_YOUR TASK_:
Which rows contain the string "Image"? Extract each of those rows in full.

_EXERCISE DATA_:
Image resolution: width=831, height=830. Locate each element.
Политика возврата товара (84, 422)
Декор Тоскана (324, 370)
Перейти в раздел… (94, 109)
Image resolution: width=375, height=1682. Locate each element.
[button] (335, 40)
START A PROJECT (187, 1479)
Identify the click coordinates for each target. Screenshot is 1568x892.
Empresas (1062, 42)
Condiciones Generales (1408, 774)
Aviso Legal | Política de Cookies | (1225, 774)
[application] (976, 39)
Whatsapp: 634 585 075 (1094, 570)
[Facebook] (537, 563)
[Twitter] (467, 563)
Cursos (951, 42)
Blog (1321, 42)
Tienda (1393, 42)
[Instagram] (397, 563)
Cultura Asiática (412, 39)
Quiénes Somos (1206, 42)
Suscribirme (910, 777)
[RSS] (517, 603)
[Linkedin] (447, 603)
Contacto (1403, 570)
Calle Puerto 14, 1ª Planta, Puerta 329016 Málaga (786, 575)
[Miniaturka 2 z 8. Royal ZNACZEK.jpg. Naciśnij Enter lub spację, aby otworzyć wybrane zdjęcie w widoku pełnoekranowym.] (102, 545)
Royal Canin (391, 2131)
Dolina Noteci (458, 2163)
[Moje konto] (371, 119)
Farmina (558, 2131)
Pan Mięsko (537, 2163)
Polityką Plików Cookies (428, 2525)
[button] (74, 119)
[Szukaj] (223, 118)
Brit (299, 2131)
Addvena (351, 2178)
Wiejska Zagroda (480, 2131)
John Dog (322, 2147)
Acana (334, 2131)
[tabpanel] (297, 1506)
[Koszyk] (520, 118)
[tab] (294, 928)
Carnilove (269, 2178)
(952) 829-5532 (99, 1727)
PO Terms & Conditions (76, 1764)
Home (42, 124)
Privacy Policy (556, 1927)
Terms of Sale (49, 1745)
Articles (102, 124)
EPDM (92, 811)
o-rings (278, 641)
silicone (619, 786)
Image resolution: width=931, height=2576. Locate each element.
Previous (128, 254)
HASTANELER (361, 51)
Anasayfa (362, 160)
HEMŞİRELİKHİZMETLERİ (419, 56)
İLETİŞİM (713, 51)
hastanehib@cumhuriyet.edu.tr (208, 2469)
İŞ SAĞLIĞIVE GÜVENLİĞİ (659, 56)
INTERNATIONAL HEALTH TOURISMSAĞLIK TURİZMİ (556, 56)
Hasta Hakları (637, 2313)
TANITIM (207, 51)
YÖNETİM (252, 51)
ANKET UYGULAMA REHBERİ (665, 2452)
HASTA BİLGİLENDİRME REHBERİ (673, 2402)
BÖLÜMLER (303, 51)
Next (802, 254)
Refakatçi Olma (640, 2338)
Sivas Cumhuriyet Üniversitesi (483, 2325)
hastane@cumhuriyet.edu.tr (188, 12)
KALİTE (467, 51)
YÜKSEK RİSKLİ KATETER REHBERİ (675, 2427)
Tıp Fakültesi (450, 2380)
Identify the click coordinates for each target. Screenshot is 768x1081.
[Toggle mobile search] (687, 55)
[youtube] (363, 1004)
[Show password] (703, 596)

_SOLUTION FOR THIS TASK_:
Image resolution: width=831, height=830. Locate each element.
Image resolution: width=375, height=1682. Locate each element.
Image resolution: width=931, height=2576. Locate each element.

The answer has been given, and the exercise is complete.